Moody’s said the downgrades and negative outlook reflect the following:

“While the company has decided to exit the speculative energy trading business, the actual unwinding of the bulk of this portfolio will likely occur over at least a two year period, and will require additional funding from AEP to satisfy counterparty obligations, particularly in its natural gas trading book,” Moody’s said.

It also said AEP has “sizeable investments in a number of underperforming assets in the United States and abroad,” including its communications business and power generation in the United Kingdom. “A number of these underperforming investments may also require additional capital and potentially could be written down, impacting AEP’s balance sheet.”

Despite the negative news, AEP said it was “encouraged” by some of the positive assessments Moody’s made, particularly regarding the company’s strong liquidity and investment-grade quality.

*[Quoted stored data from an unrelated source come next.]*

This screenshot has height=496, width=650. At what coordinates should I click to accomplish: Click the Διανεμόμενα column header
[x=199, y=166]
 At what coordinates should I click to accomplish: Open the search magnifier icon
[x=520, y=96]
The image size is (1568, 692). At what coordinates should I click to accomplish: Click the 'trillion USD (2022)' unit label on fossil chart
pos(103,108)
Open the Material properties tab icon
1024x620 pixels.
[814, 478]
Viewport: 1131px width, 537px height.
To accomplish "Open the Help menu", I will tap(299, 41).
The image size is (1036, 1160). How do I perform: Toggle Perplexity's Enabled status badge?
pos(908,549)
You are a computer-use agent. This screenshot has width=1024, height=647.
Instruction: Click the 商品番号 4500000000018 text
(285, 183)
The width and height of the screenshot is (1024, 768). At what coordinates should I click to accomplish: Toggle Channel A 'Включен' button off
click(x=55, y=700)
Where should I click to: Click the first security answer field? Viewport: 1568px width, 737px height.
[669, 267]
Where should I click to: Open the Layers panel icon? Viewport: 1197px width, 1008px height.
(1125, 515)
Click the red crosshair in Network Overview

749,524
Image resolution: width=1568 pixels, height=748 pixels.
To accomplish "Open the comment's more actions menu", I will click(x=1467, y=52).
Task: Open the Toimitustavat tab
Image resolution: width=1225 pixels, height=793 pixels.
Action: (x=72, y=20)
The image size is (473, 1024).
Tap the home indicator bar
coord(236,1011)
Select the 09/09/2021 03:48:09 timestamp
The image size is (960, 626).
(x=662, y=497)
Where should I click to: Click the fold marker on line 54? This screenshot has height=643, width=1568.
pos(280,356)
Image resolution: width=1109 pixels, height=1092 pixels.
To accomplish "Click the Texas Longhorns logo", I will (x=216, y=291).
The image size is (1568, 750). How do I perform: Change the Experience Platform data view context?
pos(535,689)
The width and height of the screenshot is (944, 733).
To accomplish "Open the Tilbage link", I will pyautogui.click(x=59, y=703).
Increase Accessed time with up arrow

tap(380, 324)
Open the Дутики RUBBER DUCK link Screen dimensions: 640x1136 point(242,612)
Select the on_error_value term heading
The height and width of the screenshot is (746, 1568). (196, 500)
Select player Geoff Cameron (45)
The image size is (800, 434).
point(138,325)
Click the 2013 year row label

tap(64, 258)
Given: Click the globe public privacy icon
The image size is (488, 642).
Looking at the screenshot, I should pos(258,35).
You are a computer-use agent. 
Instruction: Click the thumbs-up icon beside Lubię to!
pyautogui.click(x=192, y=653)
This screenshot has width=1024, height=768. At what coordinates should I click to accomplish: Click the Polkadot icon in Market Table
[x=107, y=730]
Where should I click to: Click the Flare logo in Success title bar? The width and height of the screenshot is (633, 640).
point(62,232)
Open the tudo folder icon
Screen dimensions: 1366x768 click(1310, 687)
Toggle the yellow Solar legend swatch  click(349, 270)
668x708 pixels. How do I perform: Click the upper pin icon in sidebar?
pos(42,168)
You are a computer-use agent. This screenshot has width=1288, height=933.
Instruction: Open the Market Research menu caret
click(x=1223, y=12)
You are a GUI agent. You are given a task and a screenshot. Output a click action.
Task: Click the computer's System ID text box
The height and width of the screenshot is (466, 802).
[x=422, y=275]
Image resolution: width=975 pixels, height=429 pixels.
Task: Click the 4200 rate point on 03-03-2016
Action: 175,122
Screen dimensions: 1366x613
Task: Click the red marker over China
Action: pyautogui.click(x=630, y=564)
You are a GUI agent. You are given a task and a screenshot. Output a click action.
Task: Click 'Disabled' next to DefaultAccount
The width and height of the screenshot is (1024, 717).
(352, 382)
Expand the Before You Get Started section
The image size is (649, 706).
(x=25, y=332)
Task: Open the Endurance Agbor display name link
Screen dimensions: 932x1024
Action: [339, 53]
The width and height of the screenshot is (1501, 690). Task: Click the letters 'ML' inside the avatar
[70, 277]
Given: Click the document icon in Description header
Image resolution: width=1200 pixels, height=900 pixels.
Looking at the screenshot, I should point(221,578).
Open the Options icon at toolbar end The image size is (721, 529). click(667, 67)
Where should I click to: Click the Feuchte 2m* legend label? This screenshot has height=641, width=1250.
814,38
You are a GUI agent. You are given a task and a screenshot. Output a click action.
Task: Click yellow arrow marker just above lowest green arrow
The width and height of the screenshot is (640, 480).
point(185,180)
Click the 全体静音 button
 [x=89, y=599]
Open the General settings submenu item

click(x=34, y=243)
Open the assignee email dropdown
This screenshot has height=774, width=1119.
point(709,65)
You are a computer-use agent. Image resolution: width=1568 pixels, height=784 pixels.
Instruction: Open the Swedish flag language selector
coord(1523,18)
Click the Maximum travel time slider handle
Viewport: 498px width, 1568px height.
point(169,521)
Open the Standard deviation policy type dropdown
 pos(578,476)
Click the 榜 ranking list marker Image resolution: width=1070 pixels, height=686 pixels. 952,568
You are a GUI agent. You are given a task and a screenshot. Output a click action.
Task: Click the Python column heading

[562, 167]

“Although we are disappointed with the negative actions taken by Moody’s, there were several important positive observations in their report,” said Susan Tomasky, AEP CFO. “In addition to affirming the ratings of Indiana Michigan Power and Kentucky Power, Moody’s noted that AEP appears to have reasonably strong liquidity. Their statement also clarifies for the marketplace that the ratings for AEP’s senior unsecured debt are not currently anticipated to fall below investment grade.

“We will continue to work with Moody’s as they complete their review in the next few weeks to facilitate an accurate understanding of the company’s credit,” Tomasky said. “In the meantime, the company expects to continue to market its commercial paper. Because we anticipate that the company will remain at investment grade, we expect to continue to refinance upcoming maturities as they fall due.”

AEP has approximately $1 billion in commercial paper maturing by Dec. 31. About $500 million has already been placed over year-end. The company also has $5 billion available in its liquidity portfolio and plans to draw on the portfolio to have sufficient cash on hand to retire its commercial paper maturities if necessary.

Columbus, OH-based AEP has more than 42,000 MW of generating capacity and sells electricity to almost five million customers through an 11-state electricity transmission and distribution grid.